#### [THE TASK]
Hand back each record exactly as you find it.

#### [LISTED RECORDS]

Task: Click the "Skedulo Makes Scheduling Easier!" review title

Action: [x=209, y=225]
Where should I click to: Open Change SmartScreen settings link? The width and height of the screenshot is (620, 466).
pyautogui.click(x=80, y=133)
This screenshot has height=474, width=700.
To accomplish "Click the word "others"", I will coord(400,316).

#### [SOLUTION TO THE PROBLEM]
Task: Click the "Skedulo Makes Scheduling Easier!" review title

Action: [x=209, y=225]
Where should I click to: Open Change SmartScreen settings link? The width and height of the screenshot is (620, 466).
pyautogui.click(x=80, y=133)
This screenshot has height=474, width=700.
To accomplish "Click the word "others"", I will coord(400,316).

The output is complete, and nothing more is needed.